● Set exercise 1: Please translate this sentence from the Vitessce configuration documentation into Spanish: "Path to save the prepared zarr file that Vitessce can read from."
● Set exercise 2:
Answer these questions using the Vitessce configuration documentation:
(a) What is the default value of return_lamin_artifact?
(b) What value of n_samples does the example pass to physionet2019?
(c) What object does the function return?

See the vitessce-python documentation for more details and examples.

Parameters:
edata EHRData

EHRData object to visualize

zarr_filepath Store | StorePath | FSMap | Path | str | dict[str, Buffer] | Path | str (default: PosixPath('adata_for_vitessce.zarr'))

Path to save the prepared zarr file that Vitessce can read from.

obs_columns Iterable[str] | None (default: None)

List of observation column names (without ‘obs/’ prefix)

obs_labels

Optional dict mapping column names to display labels

obs_embedding str | None (default: None)

Embedding key in edata.obsm

obs_embedding_labels

Optional dict mapping embedding keys to display labels

scatter_var_cols Iterable[str] | None (default: None)

Optional list of 2 variable columns to create ascatterplot from

layer default: 'tem_data'

Name of the layer to use for visualization. If the layer is 3D (temporal), a timestep must be selected. Default is “tem_data”

timestep default: 0

For 3D layers, the timestep index to extract. Default is 0

return_lamin_artifact bool (default: False)

If True, return a Lamin Artifact of the generated .zarr file.

Returns:

VitessceConfig object

Examples

>>> import ehrdata as ed
>>> edata = ed.dt.physionet2019(
...     layer="tem_data",
...     n_samples=4000,
... )
>>> vc = ed.integrations.vitessce.gen_default_config(
...     edata,
...     obs_columns=["Gender", "Age", "training_Set"],
...     scatter_var_cols=["HR", "MAP"],
...     layer="tem_data",
...     timestep=10,
... )
>>> vc.widget()
../_images/vitessce_preview.png

● Item position entries:
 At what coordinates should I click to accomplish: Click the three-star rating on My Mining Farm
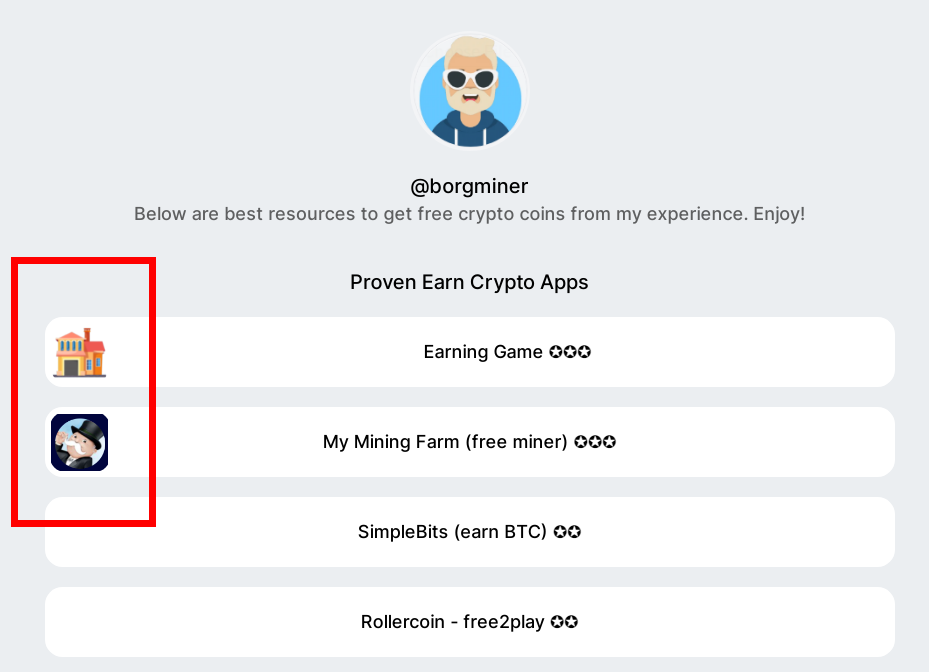point(595,442)
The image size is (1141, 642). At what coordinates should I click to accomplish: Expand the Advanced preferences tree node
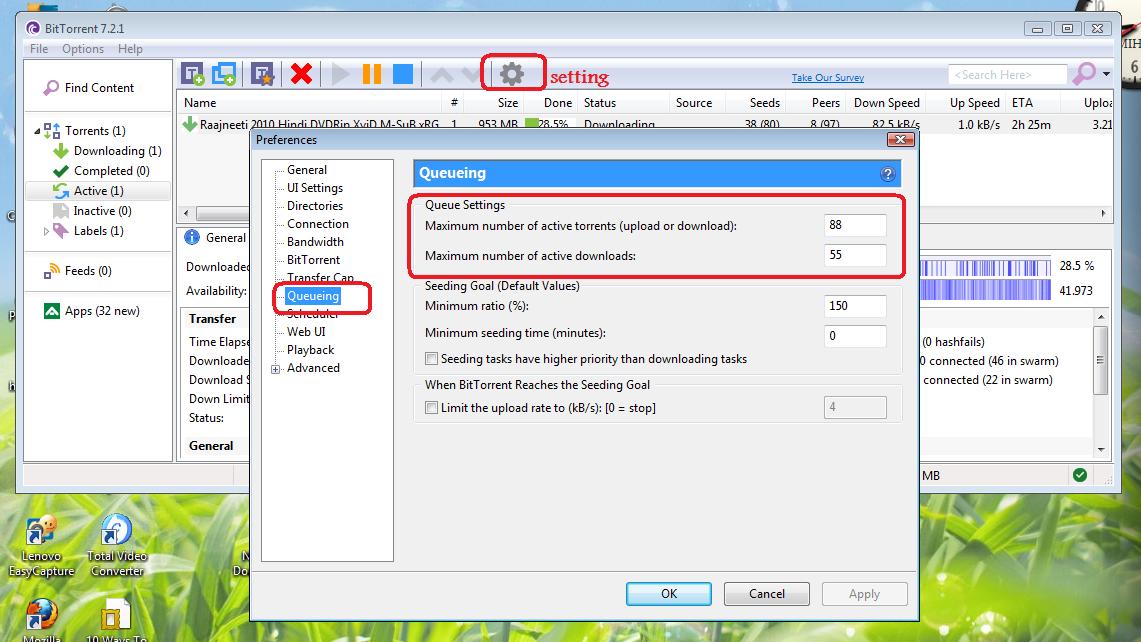[x=276, y=369]
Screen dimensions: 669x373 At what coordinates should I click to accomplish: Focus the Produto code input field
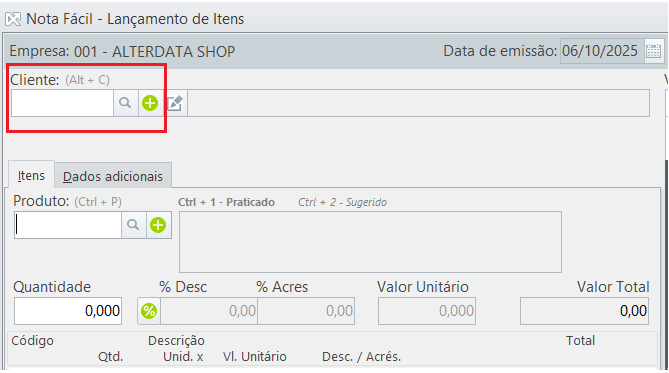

● Exercise answer 1: Ruta para guardar el archivo zarr preparado desde el que Vitessce puede leer.

● Exercise answer 2:
(a) False
(b) 4000
(c) A VitessceConfig object